TEXTO DO EXERCÍCIO:

Quando essa espécie de mídia obriga-se a apresentar uma personalidade liberal ou conservadora que, à revelia sua (da mídia), fez-se notória entre o público, o primeiro adjetivo que lhe aplicam vem embalado na seguinte fórmula: “Fulano de Tal é polêmico”, ou “sustenta opiniões polêmicas”, de modo que a polêmica lhe é intrínseca. Serve como alerta ao público para manter distância do problema. Rosário, todavia, “atrai polêmicas”. Eis um convite para que alguém a defenda: a coitadinha não o escolheu, é uma vítima das circunstâncias. Como o sujeito que andava pela rua e, “pimba!”, atrai um raio em dia ensolarado. “Polêmicos são os outros, os que a perseguem, não ela”. A linguagem, dizíamos, os revela.

Se a embalagem é reveladora, o conteúdo mistifica. Não façamos como eles, pois. Sejamos sintéticos. Por que será que Maria do Rosário, vá lá, “atrai polêmicas”? Conheço tipos como Rosário desde que me entendo por gente (sim, acompanho política e atento aos petistas desde então). Sempre disseram aquilo que bem entenderam, sob a simpatia de todos os tradicionais “formadores de opinião”, passando-se por pontífices incontestáveis inclusive nas maiores barbaridades. Detinham o monopólio da agressão, da afronta, do achaque, do ataque, mesmo da ofensa — e o exerciam com gosto. “Polemizavam” em monólogos furiosos contra tudo e todos — e nada, nem ninguém, atrevia-se a “polemizar” com eles. Rosário já estava lá.

REQUISITOS DAS TAREFAS:
A: Resuma em duas frases o texto sobre Maria do Rosário.
B: Extraia do texto sobre Maria do Rosário todo o trecho que começa em "Quando essa espécie" e segue até "dizíamos, os revela.".
Os registros não são necessários para a resolução das tarefas.

REGISTROS FORNECIDOS:
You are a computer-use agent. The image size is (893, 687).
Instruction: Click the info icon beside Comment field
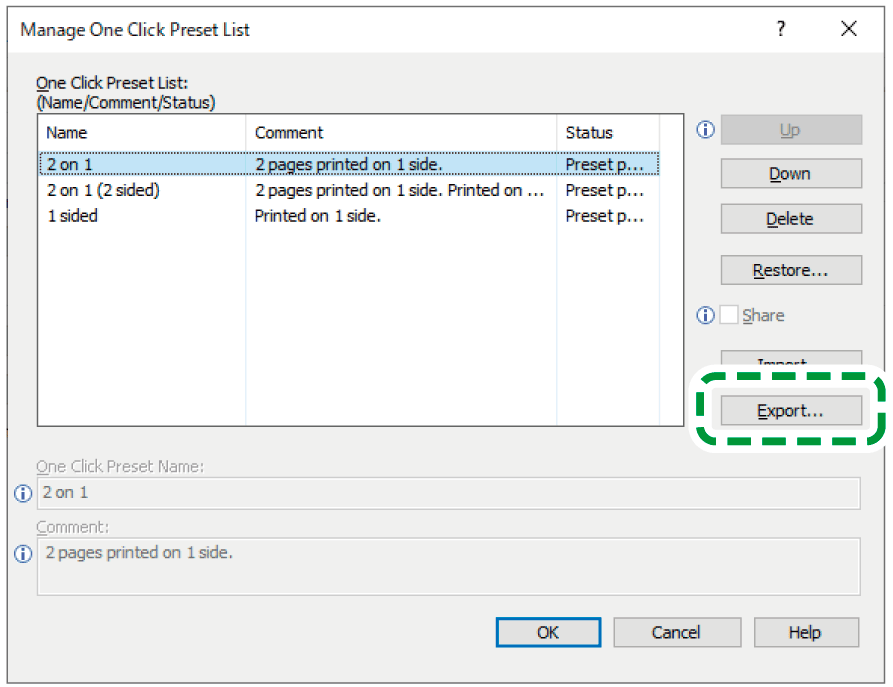click(23, 554)
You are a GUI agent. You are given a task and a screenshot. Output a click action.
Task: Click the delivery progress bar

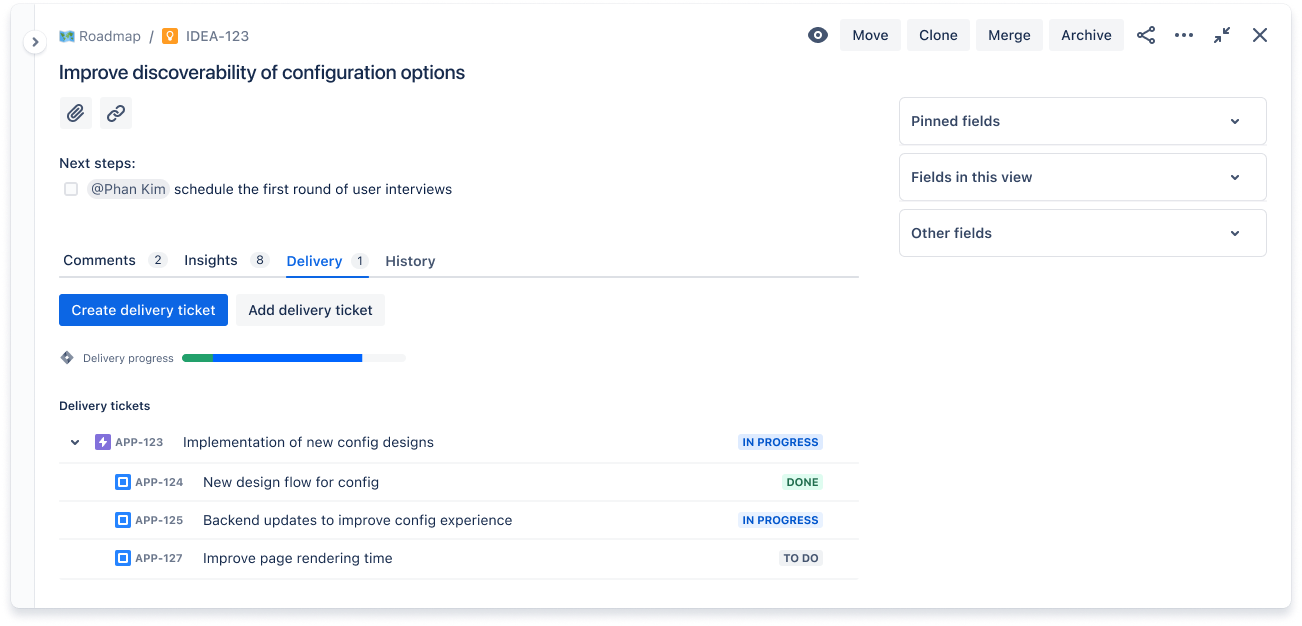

TAREFAS RESOLVIDAS:
A: O texto contrasta o rótulo de "polêmico", que esse tipo de mídia aplica a personalidades liberais ou conservadoras como alerta para que o público mantenha distância, com a fórmula de que Maria do Rosário "atrai polêmicas", apresentada como um convite para defendê-la como vítima das circunstâncias. Em seguida, afirma que tipos como Rosário sempre disseram o que bem entenderam sob a simpatia dos tradicionais "formadores de opinião" e detinham o monopólio da agressão, sem que ninguém se atrevesse a "polemizar" com eles.

B:
Quando essa espécie de mídia obriga-se a apresentar uma personalidade liberal ou conservadora que, à revelia sua (da mídia), fez-se notória entre o público, o primeiro adjetivo que lhe aplicam vem embalado na seguinte fórmula: “Fulano de Tal é polêmico”, ou “sustenta opiniões polêmicas”, de modo que a polêmica lhe é intrínseca. Serve como alerta ao público para manter distância do problema. Rosário, todavia, “atrai polêmicas”. Eis um convite para que alguém a defenda: a coitadinha não o escolheu, é uma vítima das circunstâncias. Como o sujeito que andava pela rua e, “pimba!”, atrai um raio em dia ensolarado. “Polêmicos são os outros, os que a perseguem, não ela”. A linguagem, dizíamos, os revela.